I made a backtest on EOD data with the "OneNIght" (published) strategy.
Just 14 symbols, pos.size 15% of equity:

Same backtest with Granular Processing (1-Min Intraday Data available):

Big difference!

There is the idea, that early trades are bad and these are picked in realtime trading (or a backtest with granular processing).
And an EOD backtest would pick trades randomly, i.e. later trades on average.

To check the hypothesis that early trades are worse than later trades I used ScottPlot to produce this plot:

Each dot is a trade. X-Axis show entry time in hours (9.5 is 9:30). Y-Axis shows profit in percent.
The red line (Average Line) is a centered moving average. There is no obvious deviation form zero visible with the red line. Here is the sane plot but zoomed around 9:30. (This one needs the finantic.InteractiveGraphics extension):

The red line is close to zero. This means: on average the early trades are just as good (or bad) as the later trades. Hypothesis discarded.

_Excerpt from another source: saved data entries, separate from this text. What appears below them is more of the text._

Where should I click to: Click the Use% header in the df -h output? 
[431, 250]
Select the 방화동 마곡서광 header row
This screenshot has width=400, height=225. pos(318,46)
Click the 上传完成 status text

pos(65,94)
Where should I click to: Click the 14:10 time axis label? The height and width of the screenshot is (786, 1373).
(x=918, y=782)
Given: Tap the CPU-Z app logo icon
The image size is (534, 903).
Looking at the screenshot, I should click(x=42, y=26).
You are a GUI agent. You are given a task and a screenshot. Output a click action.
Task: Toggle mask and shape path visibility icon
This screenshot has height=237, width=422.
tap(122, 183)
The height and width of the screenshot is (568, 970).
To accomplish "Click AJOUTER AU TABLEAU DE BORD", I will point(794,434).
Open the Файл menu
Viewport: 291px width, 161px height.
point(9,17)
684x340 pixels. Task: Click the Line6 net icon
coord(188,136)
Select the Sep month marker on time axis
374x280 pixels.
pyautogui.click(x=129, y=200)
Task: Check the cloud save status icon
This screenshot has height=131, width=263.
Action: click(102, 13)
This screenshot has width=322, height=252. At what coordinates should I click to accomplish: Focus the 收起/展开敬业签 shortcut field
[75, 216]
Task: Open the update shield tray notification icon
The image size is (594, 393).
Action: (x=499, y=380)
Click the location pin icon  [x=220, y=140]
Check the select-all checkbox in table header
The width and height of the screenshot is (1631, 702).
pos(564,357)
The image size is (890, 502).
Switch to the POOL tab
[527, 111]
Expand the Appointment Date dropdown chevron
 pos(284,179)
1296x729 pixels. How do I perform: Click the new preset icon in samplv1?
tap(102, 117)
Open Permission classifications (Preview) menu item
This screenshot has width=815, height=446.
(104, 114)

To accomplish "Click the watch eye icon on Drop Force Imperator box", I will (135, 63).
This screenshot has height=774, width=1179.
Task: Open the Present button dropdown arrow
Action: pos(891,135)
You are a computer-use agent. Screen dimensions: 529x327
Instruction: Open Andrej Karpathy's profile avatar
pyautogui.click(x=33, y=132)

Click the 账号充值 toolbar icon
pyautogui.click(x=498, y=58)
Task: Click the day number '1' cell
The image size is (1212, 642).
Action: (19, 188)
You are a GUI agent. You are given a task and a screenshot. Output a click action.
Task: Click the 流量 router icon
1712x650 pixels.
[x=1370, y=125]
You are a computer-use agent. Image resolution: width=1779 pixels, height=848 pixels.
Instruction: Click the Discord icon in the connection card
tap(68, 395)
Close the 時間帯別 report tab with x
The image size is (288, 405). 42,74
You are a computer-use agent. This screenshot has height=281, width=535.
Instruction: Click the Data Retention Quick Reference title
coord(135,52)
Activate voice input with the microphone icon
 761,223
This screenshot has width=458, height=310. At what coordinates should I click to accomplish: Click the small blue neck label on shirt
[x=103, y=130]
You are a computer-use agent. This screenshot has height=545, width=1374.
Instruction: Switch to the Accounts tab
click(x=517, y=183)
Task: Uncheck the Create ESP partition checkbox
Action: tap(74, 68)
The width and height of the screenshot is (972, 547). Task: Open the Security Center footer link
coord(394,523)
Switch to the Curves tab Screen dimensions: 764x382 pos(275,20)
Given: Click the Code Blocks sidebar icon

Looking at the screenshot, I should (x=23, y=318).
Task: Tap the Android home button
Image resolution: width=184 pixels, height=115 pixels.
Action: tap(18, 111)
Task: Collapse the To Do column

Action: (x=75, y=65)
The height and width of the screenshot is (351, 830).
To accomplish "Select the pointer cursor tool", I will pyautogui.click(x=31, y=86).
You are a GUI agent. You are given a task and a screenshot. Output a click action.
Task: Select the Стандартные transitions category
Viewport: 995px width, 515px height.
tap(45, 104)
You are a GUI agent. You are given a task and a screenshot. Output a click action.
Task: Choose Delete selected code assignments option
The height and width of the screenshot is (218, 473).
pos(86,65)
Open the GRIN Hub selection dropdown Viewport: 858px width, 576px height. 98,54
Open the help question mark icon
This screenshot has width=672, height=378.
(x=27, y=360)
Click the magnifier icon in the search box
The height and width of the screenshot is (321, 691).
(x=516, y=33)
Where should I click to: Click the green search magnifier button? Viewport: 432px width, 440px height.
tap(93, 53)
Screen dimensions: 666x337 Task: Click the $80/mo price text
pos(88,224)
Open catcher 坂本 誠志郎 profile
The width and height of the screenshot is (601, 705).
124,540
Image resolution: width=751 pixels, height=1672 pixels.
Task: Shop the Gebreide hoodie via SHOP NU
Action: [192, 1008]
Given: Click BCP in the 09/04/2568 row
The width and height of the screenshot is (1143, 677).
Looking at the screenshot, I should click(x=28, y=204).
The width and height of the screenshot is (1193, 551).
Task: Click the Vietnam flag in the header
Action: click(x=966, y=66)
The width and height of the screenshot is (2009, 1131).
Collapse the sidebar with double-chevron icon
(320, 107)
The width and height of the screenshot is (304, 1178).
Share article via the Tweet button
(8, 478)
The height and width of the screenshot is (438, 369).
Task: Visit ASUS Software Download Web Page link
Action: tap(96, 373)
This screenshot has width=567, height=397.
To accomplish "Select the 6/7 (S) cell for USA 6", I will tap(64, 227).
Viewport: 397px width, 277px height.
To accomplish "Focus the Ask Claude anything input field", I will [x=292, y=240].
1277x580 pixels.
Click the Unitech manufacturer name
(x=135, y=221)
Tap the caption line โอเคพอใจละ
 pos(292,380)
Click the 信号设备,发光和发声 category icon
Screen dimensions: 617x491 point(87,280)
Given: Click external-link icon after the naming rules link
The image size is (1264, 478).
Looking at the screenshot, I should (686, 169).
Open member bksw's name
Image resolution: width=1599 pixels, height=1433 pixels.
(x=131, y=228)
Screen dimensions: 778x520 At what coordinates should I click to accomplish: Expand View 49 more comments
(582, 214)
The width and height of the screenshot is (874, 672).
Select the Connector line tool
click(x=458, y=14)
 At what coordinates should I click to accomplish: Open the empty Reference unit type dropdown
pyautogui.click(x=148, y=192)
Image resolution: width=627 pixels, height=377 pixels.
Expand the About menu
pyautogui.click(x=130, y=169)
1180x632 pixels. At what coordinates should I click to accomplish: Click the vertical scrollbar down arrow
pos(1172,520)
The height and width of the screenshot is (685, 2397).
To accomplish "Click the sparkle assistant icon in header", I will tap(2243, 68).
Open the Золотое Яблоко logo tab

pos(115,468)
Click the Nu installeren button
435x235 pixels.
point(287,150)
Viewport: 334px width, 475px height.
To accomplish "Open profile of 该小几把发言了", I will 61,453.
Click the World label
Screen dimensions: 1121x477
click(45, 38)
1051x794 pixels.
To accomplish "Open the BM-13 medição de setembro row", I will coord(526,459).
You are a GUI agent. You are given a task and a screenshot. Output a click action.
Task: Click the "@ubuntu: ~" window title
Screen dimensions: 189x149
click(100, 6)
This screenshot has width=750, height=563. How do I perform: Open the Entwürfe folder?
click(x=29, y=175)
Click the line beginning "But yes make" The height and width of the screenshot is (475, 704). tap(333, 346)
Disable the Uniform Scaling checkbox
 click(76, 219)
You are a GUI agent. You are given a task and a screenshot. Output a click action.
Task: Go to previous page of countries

Something else must be wrong!

Ideas? Suggestions anyone?

DrKoch8

2024-01-14T14:35:01Z - 2024-01-14T14:35:01Z ago

It is rather simple to produce the plots shown above because Granular Processing adds the entry time to the Position List:

A very welcome feature!

superticker8

2024-01-14T17:38:55Z - 2024-01-14T17:38:55Z ago

Does the difference between granular processing and EoD trading still exist if there are no NSF positions? Honestly, I would think any differences would average out.

Cone8

( 21.02% )

2024-01-14T19:12:03Z - 2024-01-14T19:12:03Z ago

QUOTE:
Does the difference between granular processing and EoD trading still exist if there are no NSF positions?

For a backtest with 0 NSF Positions, the results will not change with granular processing.

"Granular" assigns Transaction.Weight by the time of day for the first granular bar where a limit or stop order would have occurred.
Earlier times are given a value with higher priority, so those trades are processed first.

just8

2024-01-15T06:02:09Z - 2024-01-15T06:02:09Z ago

QUOTE:
you can try using WealthLab's LimitMove signal

Thanks for that tip Cone. Got it working by effortlessly converting the strategy to a C# one and changing OrderType.Limit to OrderType.LimitMove. Will add C# coder to my resume now ;).

Perhaps LimitMove could be added to the buy at limit or stop building block so user does not have to resort to code for this order type change.

So LimitMove worked exactly as intended in live trading.

Avoided a ~5% loss on the first day implemented. However dip buying strategy still performing very poorly compared to back testing though. The experiment continues...

Cone8

( 21.02% )

2024-01-15T09:49:04Z - 2024-01-15T09:49:04Z ago

QUOTE:
so user does not have to resort to code

Blocks will never be "limitless" like C# code. This seems reasonable though, so we can study it to see if adding that OrderType would have any negative effects to that block.

DrKoch8

2024-01-15T11:46:36Z - 2024-01-15T11:46:36Z ago

To find out more about this effect I did the following:
Run a backtest with granular Processing and the Performance Visualizer "Periodic Returns". here I seleceted Analysis Period: Daily and copied the data (daily Returns) to Excel.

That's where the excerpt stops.